▶ [WHAT NEEDS TO BE DONE] Reproduce the passage of the seizure-prediction abstract below, starting with "Results: We find" and going on through "seizure onset zone.".

Identifying signal-dependent information about the preictal state: A comparison across ECoG, EEG and EKG using deep learning

Abstract

Background: The inability to reliably assess seizure risk is a major burden for epilepsy patients and prevents developing better treatments. Recent advances have paved the way for increasingly accurate seizure preictal state detection algorithms, primarily using electrocorticography (ECoG). To develop seizure forecasting for broad clinical and ambulatory use, however, less complex and invasive modalities are needed. Algorithms using scalp electroencephalography (EEG) and electrocardiography (EKG) have also achieved better than chance performance. But it remains unknown how much preictal information is in ECoG versus modalities amenable to everyday use - such as EKG and single channel EEG - and how to optimally extract that preictal information for seizure prediction.

Methods: We apply deep learning - a powerful method to extract information from complex data - on a large epilepsy data set containing multi-day, simultaneous recordings of EKG, ECoG, and EEG, using a variety of feature sets. We use the relative performance of our algorithms to compare the preictal information contained in each modality.

Results: We find that single-channel EKG contains a comparable amount of preictal information as scalp EEG with up to 21 channels and that preictal information is best extracted not with standard heart rate measures, but from the power spectral density. We report that preictal information is not preferentially contained in EEG or ECoG channels within the seizure onset zone.

Conclusion: Collectively, these insights may help to devise future prospective, minimally invasive long-term epilepsy monitoring trials with single-channel EKG as a particularly promising modality.

Keywords: Deep neural networks; Electrocardiogram; Epilepsy; Precision medicine; Seizure prediction.

Fig. 1

Comparing information from ECoG and EKG in terms of their abilities to distinguish pre- from interictal states. (A) Illustration of the different feature sets paired with deep learning to assess the information contained in sensor data. (B) Classification performance for individual ECoG channels in one patient. (C) Average performance of all channels within the seizure onset zone (SOZ) and channels not within the SOZ (Non-SOZ). (D) Average performances across multiple network runs for each patient and all feature sets. (E) Mean performance metrics across all patients. Except for ECOG-PSDSingleChannel (averages across channels), all plots reflect mean values across five network runs. Whiskers denote standard deviation. Performance was assessed using improvement over chance (IoC-F1) and area under the ROC curve (AUC). * p ≤0·05.

▶ [RECORDED DATA]
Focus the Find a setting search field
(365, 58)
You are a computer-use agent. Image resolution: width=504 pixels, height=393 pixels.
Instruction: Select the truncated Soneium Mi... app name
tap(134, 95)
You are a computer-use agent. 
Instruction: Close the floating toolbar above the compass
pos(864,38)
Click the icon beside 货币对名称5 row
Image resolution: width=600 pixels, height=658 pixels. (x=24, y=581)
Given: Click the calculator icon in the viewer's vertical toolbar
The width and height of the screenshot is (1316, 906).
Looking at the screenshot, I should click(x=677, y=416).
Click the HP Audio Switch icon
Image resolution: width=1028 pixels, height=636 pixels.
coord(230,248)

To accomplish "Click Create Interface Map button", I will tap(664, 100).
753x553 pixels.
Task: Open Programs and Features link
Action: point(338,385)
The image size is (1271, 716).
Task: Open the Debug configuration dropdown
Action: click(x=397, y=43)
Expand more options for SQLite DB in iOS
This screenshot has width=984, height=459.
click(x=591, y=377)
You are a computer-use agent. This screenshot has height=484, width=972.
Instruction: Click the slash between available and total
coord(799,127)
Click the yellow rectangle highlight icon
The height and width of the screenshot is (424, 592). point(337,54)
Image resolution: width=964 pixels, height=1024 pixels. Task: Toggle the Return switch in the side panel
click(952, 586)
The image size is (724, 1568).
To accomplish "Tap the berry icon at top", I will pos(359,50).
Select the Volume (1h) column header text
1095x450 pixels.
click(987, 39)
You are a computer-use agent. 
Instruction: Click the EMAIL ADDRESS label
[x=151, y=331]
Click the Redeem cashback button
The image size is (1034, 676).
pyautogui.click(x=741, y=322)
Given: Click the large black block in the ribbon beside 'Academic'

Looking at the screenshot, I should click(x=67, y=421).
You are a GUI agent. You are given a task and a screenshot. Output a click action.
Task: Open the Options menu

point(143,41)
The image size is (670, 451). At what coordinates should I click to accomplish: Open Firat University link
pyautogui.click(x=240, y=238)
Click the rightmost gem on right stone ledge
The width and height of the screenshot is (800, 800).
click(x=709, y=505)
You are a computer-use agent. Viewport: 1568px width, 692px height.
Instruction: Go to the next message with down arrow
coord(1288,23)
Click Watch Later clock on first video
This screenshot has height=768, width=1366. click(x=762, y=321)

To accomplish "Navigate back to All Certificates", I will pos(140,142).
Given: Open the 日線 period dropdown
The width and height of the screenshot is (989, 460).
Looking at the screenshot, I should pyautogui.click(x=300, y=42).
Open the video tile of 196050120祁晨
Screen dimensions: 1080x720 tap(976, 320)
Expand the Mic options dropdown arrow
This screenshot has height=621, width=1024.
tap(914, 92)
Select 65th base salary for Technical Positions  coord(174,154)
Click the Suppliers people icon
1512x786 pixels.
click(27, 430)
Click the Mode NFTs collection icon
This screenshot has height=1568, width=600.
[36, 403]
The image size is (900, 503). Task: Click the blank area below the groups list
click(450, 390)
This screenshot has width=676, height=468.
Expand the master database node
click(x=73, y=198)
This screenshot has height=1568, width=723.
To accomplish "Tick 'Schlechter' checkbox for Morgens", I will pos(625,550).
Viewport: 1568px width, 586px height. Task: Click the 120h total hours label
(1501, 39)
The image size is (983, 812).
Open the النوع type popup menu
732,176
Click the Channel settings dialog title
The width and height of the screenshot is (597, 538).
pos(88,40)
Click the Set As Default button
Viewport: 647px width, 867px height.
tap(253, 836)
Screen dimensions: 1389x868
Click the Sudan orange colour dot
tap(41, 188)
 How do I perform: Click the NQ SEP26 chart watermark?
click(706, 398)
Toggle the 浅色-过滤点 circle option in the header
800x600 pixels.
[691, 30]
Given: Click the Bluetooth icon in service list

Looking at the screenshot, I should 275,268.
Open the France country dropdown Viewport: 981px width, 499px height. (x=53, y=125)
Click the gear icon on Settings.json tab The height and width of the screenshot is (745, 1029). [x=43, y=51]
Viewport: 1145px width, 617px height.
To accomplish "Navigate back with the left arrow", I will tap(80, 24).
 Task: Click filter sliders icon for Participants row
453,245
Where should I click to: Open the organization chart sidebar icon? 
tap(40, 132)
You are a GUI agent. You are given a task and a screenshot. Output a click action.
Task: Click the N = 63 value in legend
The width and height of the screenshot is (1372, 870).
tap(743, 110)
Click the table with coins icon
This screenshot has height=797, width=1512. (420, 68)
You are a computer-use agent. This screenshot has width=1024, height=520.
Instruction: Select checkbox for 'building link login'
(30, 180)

▶ [WRITTEN SOLUTION]
Results: We find that single-channel EKG contains a comparable amount of preictal information as scalp EEG with up to 21 channels and that preictal information is best extracted not with standard heart rate measures, but from the power spectral density. We report that preictal information is not preferentially contained in EEG or ECoG channels within the seizure onset zone.